The changes will provide the Canadian offices with greater access to the resources and expertise of a top agency network in McGarryBowen, said Kiely. DentsuBos has always been passionate about creative storytelling, he said. “But the one thing that’s really held us back is the lack of global creative connectivity, and this is a solve for that.
“It puts us in a tribe around the world.”
McGarryBowen was launched in New York in 2002, growing into a $57 million agency by the time it was acquired by Dentsu in late 2008, the height of the last financial crisis. Before today, McGarryBowen had three offices in the U.S. and nine other offices in large ad markets around the world.
Bos, meanwhile, was launched in Montreal in 1988, developing a reputation for quirky creative and helping build brands like Familiprix (see some of the “Ah-ha” campaign below), Fido and Iogo yogurt. The agency was acquired by Dentsu in 2012 and rebranded as DentsuBos in Montreal and Toronto.
“I think the day we did the deal with [Dentsu] we kind of knew this would happen at some point in time. Not for the first few years, but it would happen in time, and I think we’re comfortable with that,” said Claude Carrier, a long-time executive at Bos, the first president of DentsuBos Toronto after the acquisition.
A bit of the Quebec joie de vivre always influenced the agency as it grew and remained after the acquisition by Dentsu, he said. “When we merged, we became the go-to in terms of creative outside of Japan.”
“We’re taking all the incredible things that have been DentsuBos—in which Dentsu represented structure and rigour and global scale, and Bos was scrappy and entrepreneurial and crafty storytellers—we’re taking all of that and now joining this elite squad around the world,” said Kiely.
McGarryBowen has cultivated a reputation for its approach to strategy and branding.

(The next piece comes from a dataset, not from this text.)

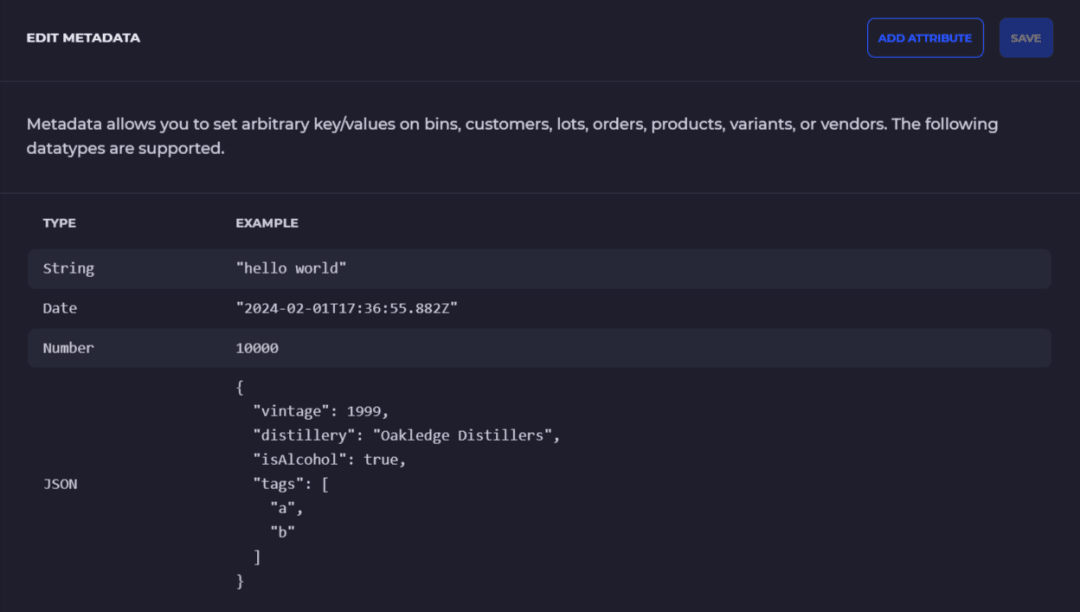Select the String type row
Image resolution: width=1080 pixels, height=612 pixels.
pyautogui.click(x=539, y=268)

Greater access to that expertise around the world will enhance what densumcgarrybowen can offer clients in Canada, he said.

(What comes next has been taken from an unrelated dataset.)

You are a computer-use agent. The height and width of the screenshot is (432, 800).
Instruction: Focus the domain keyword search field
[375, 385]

“That discipline around strategy, and the tried-and-proven techniques that McGarryBowen has, that’s an area that we’re looking to leverage big time with our clients in Canada,” said Kiely.
Dentsu Aegis is presenting the restructuring as a fusion of the “legacy and heritage of the East [Dentsu] with the entrepreneurial spirit of the west.”

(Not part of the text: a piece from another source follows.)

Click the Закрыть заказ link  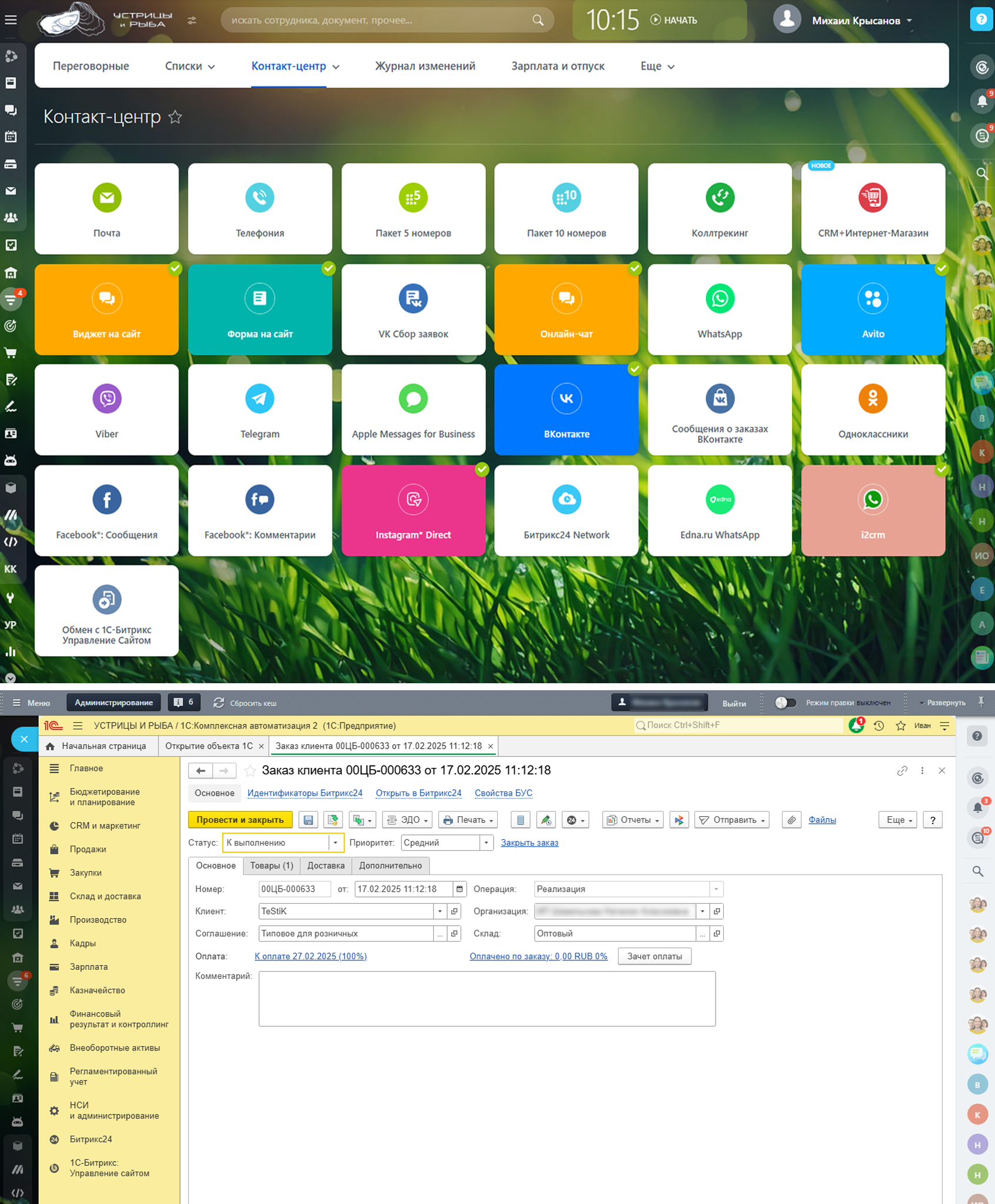tap(529, 843)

In a release announcing the changes, Gordon Bowen, chairman of dentsumcgarrybowen and founder of McGarry Bowen, said that the vision for Dentsu Aegis Network is to be “idea-led, data-driven and tech-enabled.”
In the Canadian creative space, DAN will continue to operate Grip and digital specialists Isobar as independent operating business, although they will share with dentsumcgarrybowen what the company describes as “an integrated network platform for collaboration, customer intelligence, scaled content production and technology enablement.”
“We have an ambition to be the most creative agency network in the country,” said Jeff Greenspoon, CEO Dentsu Aegis Network Canada, in the release. “To do that, we are investing our time, energy and resources into building world-class creative agencies, that enable true creative innovation with organic methodologies and best-in-class talent to deliver ideas that transform businesses.
“The launch of dentsumcgarrybowen establishes an unrivalled creative agency for us both globally and here in Canada.”